--- Aufgabenanforderungen ---
A – Gib bitte aus dem Textauszug zu Fahrkostenzuschüssen alles von „Die Annahme des“ bis hinunter zu „vorgenommen zu werden.“ wortgetreu wieder.
B – Beantworte zum Textauszug zu Fahrkostenzuschüssen folgende Fragen:
(i) Welche Voraussetzung des § 2 Abs 1 Nr 7 DV zu § 33 BVG ist laut Text jedenfalls nicht gegeben?
(ii) In welcher Fassung (Datum) wird § 2 Abs 1 LStDV herangezogen?
(iii) Auf welcher Ermächtigungsgrundlage müsste eine Rechtsverordnung die Steuerfreiheit anordnen?

Die Annahme des LSG, daß die erste Voraussetzung deshalb gegeben sei, weil die Beteiligten nicht darüber streiten, ist problematisch. Unstreitig sein könnten allein Tatsachen, aus denen rechtlich zu folgern wäre, der Kläger habe durch seine Fahrkosten einen "besonderen Aufwand" im Vergleich mit anderen Arbeitnehmern und deswegen erhalte er den Zuschuß. Eine solche oder eine gegenteilige Würdigung braucht aber für den gegenwärtigen Fall nicht vorgenommen zu werden.

Jedenfalls ist die zweite Voraussetzung des § 2 Abs 1 Nr 7 DV zu § 33 BVG nicht gegeben. Allgemein sind Fahrkostenzuschüsse, wie sie der Kläger erhält, nicht aus dem zuvor bezeichneten Grund durch die maßgebenden Rechtsnormen (§ 2 Abs 1 Satz 1 Nr 4, Abs 2 Nr 2, § 8 Abs 1, § 19 Abs 1 Satz 1 Nr 1 EStG - hier idF seit dem Gesetz vom 5. Dezember 1977 - BGBl I 2365 - und § 2 Abs 1 LStDV - hier idF vom 21. Februar 1978 - BGBl I 307 -), von der Lohnsteuerpflicht ausgenommen (vgl zum Arbeitslohn entsprechend dem Bruttoeinkommen im versorgungsrechtlichen Sinn: zB BFHE 133, 553, 554; 137, 13, 16 f). Für diese Zuwendung ist insbesondere nicht in einer Rechtsverordnung aufgrund der Ermächtigung des § 3 Nr 52 EStG angeordnet, daß sie aus sozialen Gründen oder zur Vereinfachung des Besteuerungsverfahrens steuerfrei zu belassen sein soll.

--- Nachfolgende Daten ---
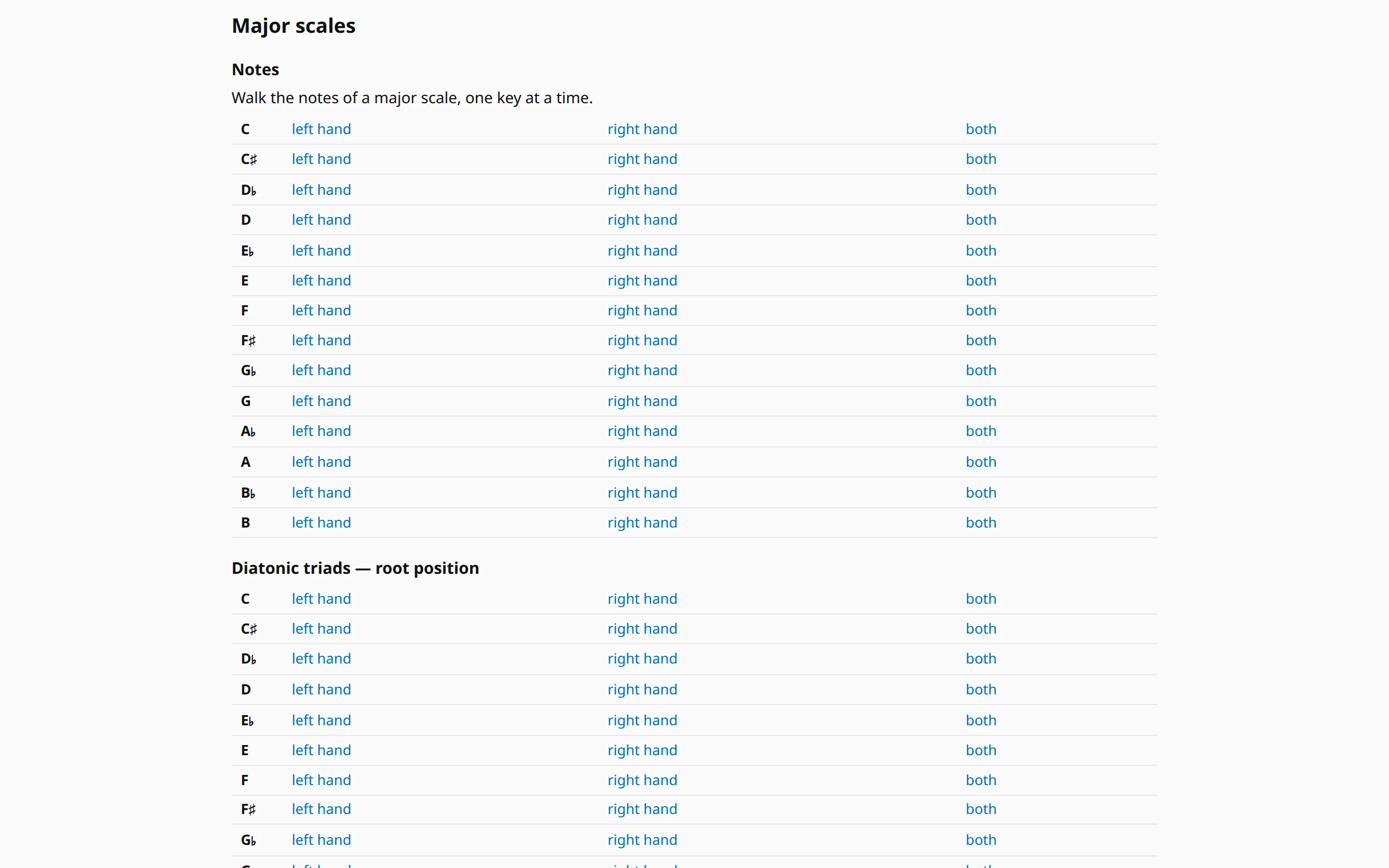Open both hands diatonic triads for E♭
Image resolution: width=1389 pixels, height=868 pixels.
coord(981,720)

--- Ergebnisse je Aufgabe ---
A –
Die Annahme des LSG, daß die erste Voraussetzung deshalb gegeben sei, weil die Beteiligten nicht darüber streiten, ist problematisch. Unstreitig sein könnten allein Tatsachen, aus denen rechtlich zu folgern wäre, der Kläger habe durch seine Fahrkosten einen "besonderen Aufwand" im Vergleich mit anderen Arbeitnehmern und deswegen erhalte er den Zuschuß. Eine solche oder eine gegenteilige Würdigung braucht aber für den gegenwärtigen Fall nicht vorgenommen zu werden.

B –
(i) Die zweite Voraussetzung.
(ii) In der Fassung vom 21. Februar 1978.
(iii) Auf der Ermächtigung des § 3 Nr 52 EStG.